In contrast to elasticity, plasticity describes the deformation of bodies that undergo nonreversible changes of shape in response to applied load. When a body transitions from elastic to plastic deformation it is said to "yield". The yield transition point, also known as the yield strength is a property of the material and generally changes in response to continued loading. When the yield strength increases with continued loading it is said to harden and the response is described by hardening theories of plasticity. The simplified nonhardening theory of plasticity describes materials whose yield strength does not change in response to continued loading. This notebook
The mechanical response of a nonhardening plastic material is predicated on the assumption that there exists an elastic limit, beyond which stress states are not achievable through normal processes. The elastic limit is defined by a yield surface satisfying
$$ f\left(\pmb{\sigma}\right) = 0 $$where $f$ is the yield function and $\pmb{\sigma}$ the mechanical stress, defined as
$$ \dot{\pmb{\sigma}} = \mathbb{C}{:}\dot{\pmb{\epsilon}}^{\rm e} $$where $\mathbb{C}$ is the elastic stiffness and $\dot{\pmb{\epsilon}}^{\rm e}$ the rate of elastic strain.

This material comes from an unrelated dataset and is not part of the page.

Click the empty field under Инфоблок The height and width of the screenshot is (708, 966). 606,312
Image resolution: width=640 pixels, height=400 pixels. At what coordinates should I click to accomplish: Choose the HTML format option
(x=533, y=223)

The rate of strain is commonly regarded as the sum of elastic and plastic parts, giving for the mechanical response
$$ \dot{\pmb{\sigma}} = \mathbb{C}{:}\left(\dot{\pmb{\epsilon}} - \dot{\pmb{\epsilon}}^{\rm p}\right) $$where $\dot{\pmb{\epsilon}}^{\rm p}$ is the rate of plastic strain. Replacing $\dot{\pmb{\epsilon}}^{\rm p}$ with $\dot{\lambda}\pmb{m}$, $\dot{\lambda}$ being the magnitude of $\dot{\pmb{\epsilon}}^{\rm p}$ and $\pmb{m}$ its direction, the mechanical response of the material is
$$ \dot{\pmb{\sigma}} = \mathbb{C}{:}\left(\dot{\pmb{\epsilon}} - \dot{\lambda}\pmb{m}\right) $$The solution to the plasticity problem is reduced to determining $\dot{\lambda}$ such that $f\left(\pmb{\sigma}(t)\right)\leq 0 \ \forall t>0$
Given the current state of stress $\pmb{\sigma}_n$, the solution to the plasticity problem begins with the hypothesis that the entire strain increment is elastic:
$$ \pmb{\sigma}_{n+1} \stackrel{?}{=} \pmb{\sigma}_{n} + \mathbb{C}{:}\dot{\pmb{\epsilon}}dt = \pmb{\sigma}^{\rm test} $$where the descriptor "test" is used to signal the fact that at this point $\pmb{\sigma}^{\rm test}$ is merely a hypothesized solution. The hypothesis is validated if $\pmb{\sigma}^{\rm test}$ satisfies the yield condition
$$f\left(\pmb{\sigma}^{\rm test}\right)\leq 0$$so that $\pmb{\sigma}_{n+1}=\pmb{\sigma}^{\rm test}$.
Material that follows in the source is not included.